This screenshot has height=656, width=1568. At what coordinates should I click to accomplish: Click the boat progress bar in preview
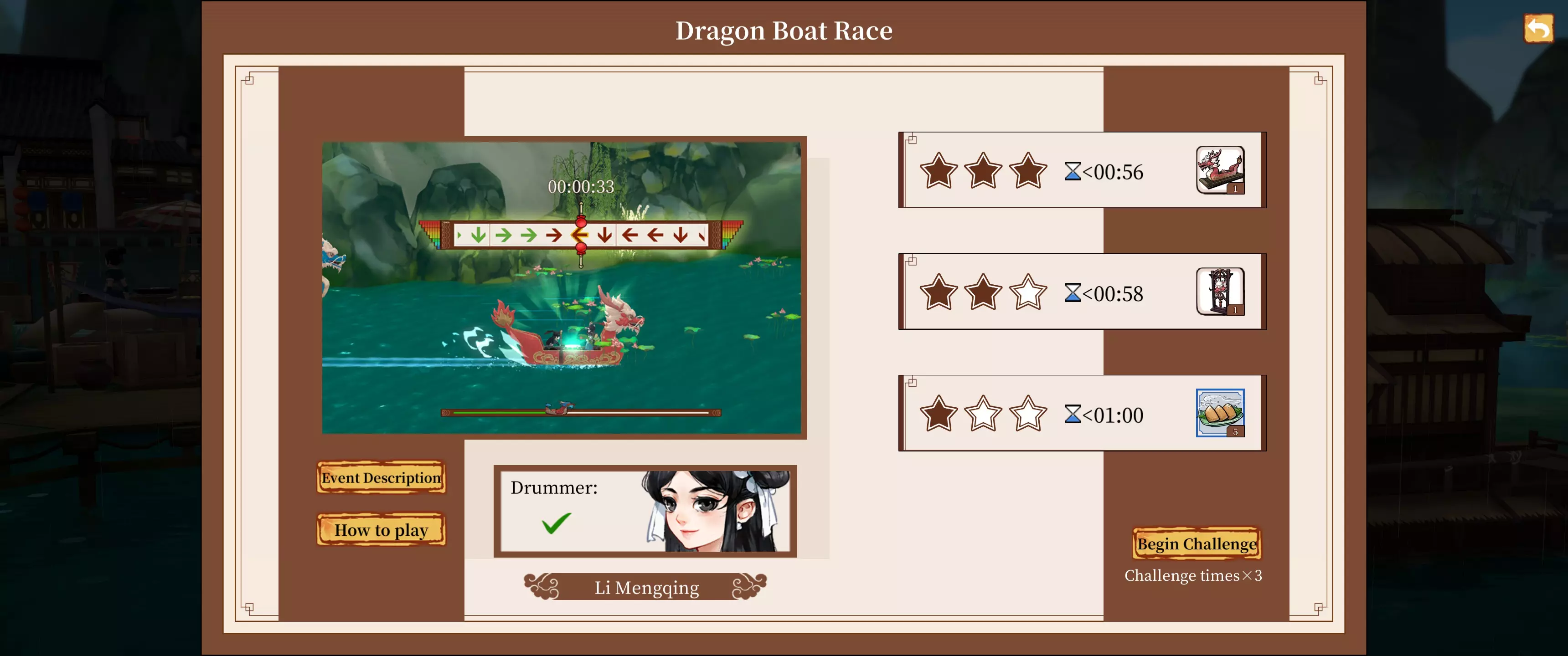coord(581,413)
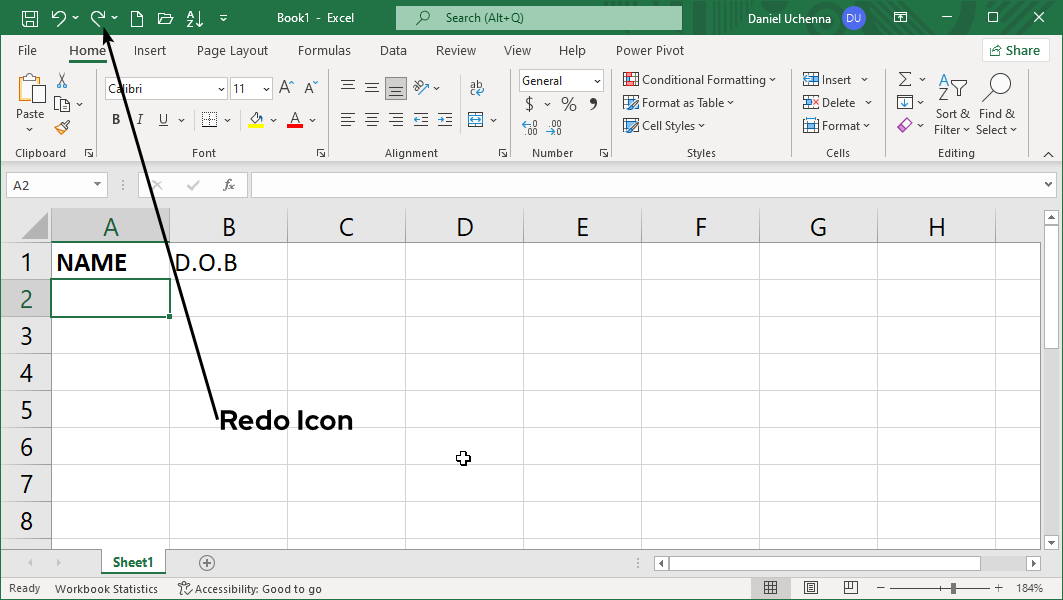
Task: Apply Percent Style number format
Action: pyautogui.click(x=568, y=104)
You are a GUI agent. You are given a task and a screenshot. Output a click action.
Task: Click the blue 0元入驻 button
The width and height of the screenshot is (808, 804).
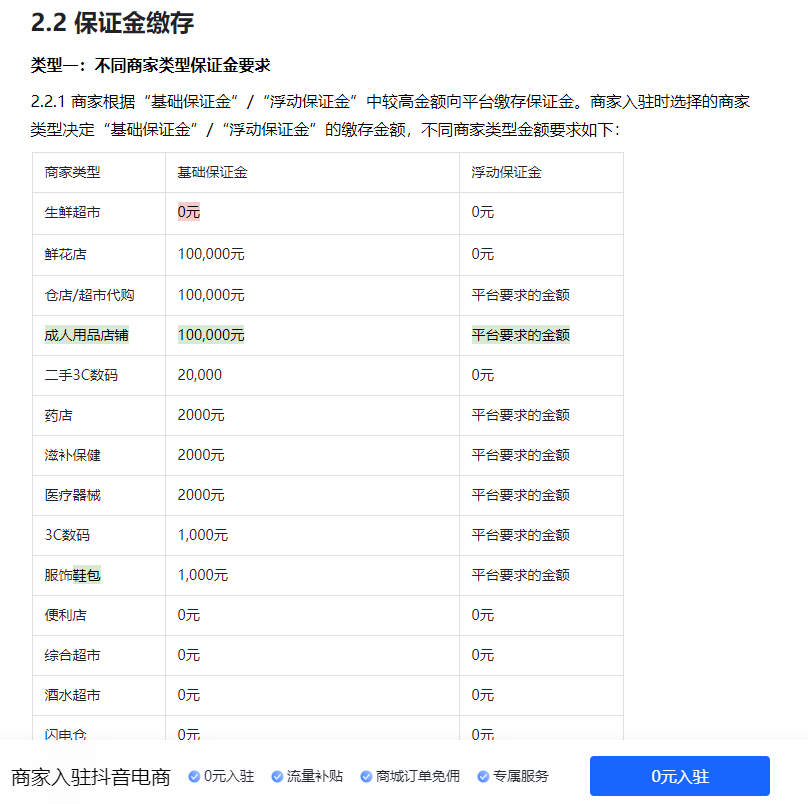679,776
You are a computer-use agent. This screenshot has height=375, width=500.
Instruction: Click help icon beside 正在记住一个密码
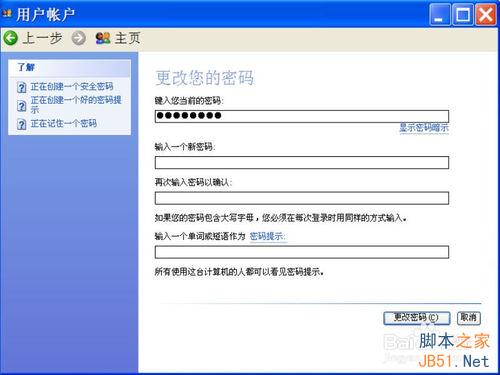22,124
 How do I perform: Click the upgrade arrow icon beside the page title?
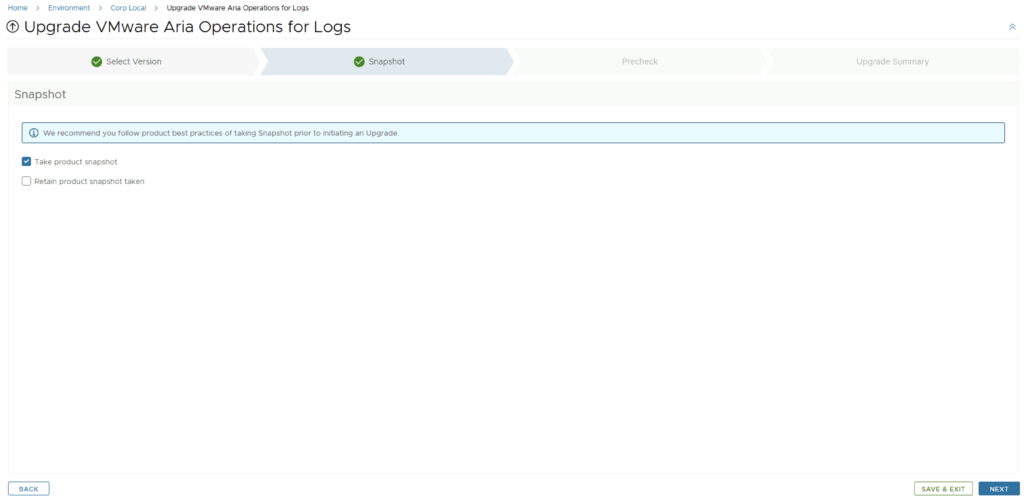(13, 27)
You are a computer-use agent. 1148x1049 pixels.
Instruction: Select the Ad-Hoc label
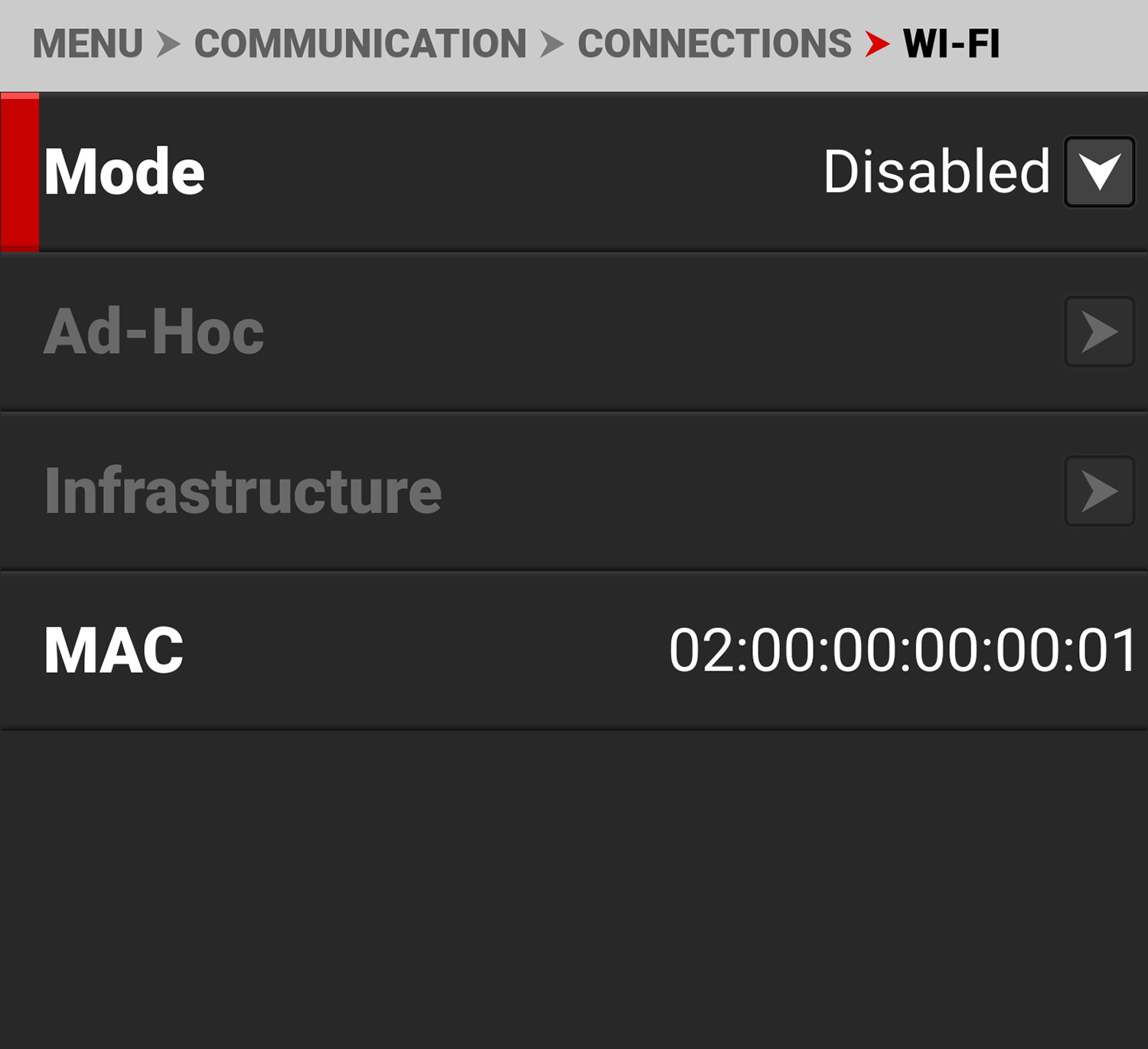154,332
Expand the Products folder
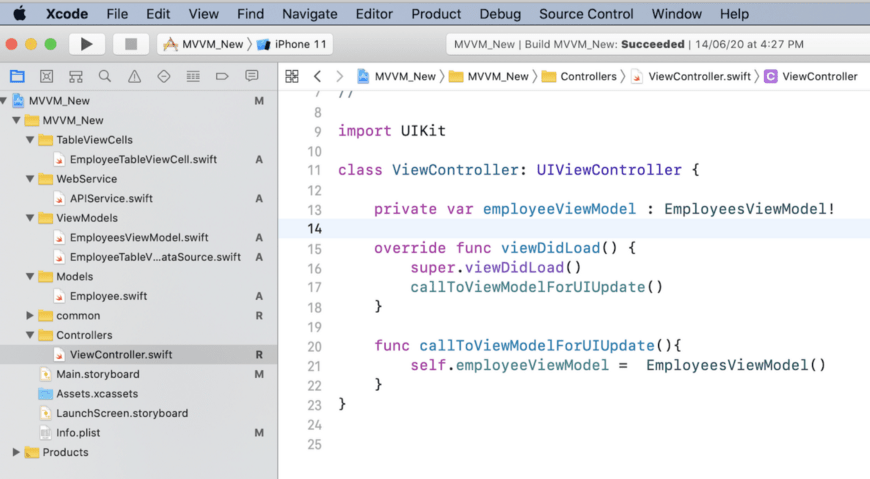 point(16,452)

> _What you will do_
Print the lines of the material from the one containing "You are a GUI" through the end of the material, inclusive, reproducing them exactly. Leave the pictures out.

> _Full answer_
You are a GUI agent. You are given a task and a screenshot. Output a click action.
Task: Click the blue 0元入驻 button
The width and height of the screenshot is (808, 804).
679,776
You are a computer-use agent. This screenshot has height=375, width=500.
Instruction: Click help icon beside 正在记住一个密码
22,124
 How do I perform: Click the upgrade arrow icon beside the page title?
(13, 27)
You are a computer-use agent. 1148x1049 pixels.
Instruction: Select the Ad-Hoc label
154,332
Expand the Products folder
 point(16,452)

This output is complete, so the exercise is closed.